* [PROMPT]:
Your output should be the entries below, from the first line up to and including the line with "Task: Click the Purview Search box", reproduced exactly and with no other lines.

━━━ INPUT DATA

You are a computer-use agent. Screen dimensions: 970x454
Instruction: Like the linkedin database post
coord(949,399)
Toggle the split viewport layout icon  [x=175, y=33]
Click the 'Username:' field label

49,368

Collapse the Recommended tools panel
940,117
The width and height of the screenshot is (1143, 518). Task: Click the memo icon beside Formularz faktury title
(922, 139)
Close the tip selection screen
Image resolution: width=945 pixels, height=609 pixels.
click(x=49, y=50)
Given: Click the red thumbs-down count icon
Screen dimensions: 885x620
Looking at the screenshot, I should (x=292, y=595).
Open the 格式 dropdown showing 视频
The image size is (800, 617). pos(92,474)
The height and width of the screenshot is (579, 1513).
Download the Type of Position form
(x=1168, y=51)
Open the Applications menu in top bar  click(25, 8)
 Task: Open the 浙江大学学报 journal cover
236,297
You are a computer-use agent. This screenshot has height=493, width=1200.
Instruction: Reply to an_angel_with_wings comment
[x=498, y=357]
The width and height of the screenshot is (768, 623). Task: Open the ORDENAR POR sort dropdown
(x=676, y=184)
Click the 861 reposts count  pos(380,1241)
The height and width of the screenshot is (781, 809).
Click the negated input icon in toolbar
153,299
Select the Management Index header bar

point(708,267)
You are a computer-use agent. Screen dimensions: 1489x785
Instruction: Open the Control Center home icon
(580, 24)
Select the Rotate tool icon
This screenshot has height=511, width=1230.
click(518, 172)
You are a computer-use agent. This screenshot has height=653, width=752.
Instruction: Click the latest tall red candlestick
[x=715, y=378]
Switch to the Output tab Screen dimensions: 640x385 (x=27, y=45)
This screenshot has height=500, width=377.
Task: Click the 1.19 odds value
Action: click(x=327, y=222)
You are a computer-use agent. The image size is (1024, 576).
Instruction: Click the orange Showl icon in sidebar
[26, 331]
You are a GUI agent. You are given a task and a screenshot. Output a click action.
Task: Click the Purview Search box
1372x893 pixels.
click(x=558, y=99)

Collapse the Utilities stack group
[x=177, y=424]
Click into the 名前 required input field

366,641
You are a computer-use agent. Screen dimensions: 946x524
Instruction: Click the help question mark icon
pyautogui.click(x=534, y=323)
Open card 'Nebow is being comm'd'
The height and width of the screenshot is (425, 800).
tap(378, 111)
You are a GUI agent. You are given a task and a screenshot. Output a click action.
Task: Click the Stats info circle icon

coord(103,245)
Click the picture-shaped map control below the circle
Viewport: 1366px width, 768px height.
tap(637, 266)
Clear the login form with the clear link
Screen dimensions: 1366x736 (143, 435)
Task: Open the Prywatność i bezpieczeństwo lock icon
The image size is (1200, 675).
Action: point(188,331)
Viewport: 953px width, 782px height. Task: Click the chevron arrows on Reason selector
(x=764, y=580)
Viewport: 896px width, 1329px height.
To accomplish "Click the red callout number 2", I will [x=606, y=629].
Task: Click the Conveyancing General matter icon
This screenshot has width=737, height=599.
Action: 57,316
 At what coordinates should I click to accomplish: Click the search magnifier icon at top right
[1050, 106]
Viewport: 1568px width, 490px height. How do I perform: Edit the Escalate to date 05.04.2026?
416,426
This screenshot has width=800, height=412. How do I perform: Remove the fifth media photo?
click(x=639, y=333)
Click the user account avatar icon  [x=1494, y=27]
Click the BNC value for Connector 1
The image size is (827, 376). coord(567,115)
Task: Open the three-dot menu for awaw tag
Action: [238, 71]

━━━━━━

* [YOUR SOLUTION]:
You are a computer-use agent. Screen dimensions: 970x454
Instruction: Like the linkedin database post
coord(949,399)
Toggle the split viewport layout icon  [x=175, y=33]
Click the 'Username:' field label

49,368

Collapse the Recommended tools panel
940,117
The width and height of the screenshot is (1143, 518). Task: Click the memo icon beside Formularz faktury title
(922, 139)
Close the tip selection screen
Image resolution: width=945 pixels, height=609 pixels.
click(x=49, y=50)
Given: Click the red thumbs-down count icon
Screen dimensions: 885x620
Looking at the screenshot, I should (x=292, y=595).
Open the 格式 dropdown showing 视频
The image size is (800, 617). pos(92,474)
The height and width of the screenshot is (579, 1513).
Download the Type of Position form
(x=1168, y=51)
Open the Applications menu in top bar  click(25, 8)
 Task: Open the 浙江大学学报 journal cover
236,297
You are a computer-use agent. This screenshot has height=493, width=1200.
Instruction: Reply to an_angel_with_wings comment
[x=498, y=357]
The width and height of the screenshot is (768, 623). Task: Open the ORDENAR POR sort dropdown
(x=676, y=184)
Click the 861 reposts count  pos(380,1241)
The height and width of the screenshot is (781, 809).
Click the negated input icon in toolbar
153,299
Select the Management Index header bar

point(708,267)
You are a computer-use agent. Screen dimensions: 1489x785
Instruction: Open the Control Center home icon
(580, 24)
Select the Rotate tool icon
This screenshot has height=511, width=1230.
click(518, 172)
You are a computer-use agent. This screenshot has height=653, width=752.
Instruction: Click the latest tall red candlestick
[x=715, y=378]
Switch to the Output tab Screen dimensions: 640x385 (x=27, y=45)
This screenshot has height=500, width=377.
Task: Click the 1.19 odds value
Action: click(x=327, y=222)
You are a computer-use agent. The image size is (1024, 576).
Instruction: Click the orange Showl icon in sidebar
[26, 331]
You are a GUI agent. You are given a task and a screenshot. Output a click action.
Task: Click the Purview Search box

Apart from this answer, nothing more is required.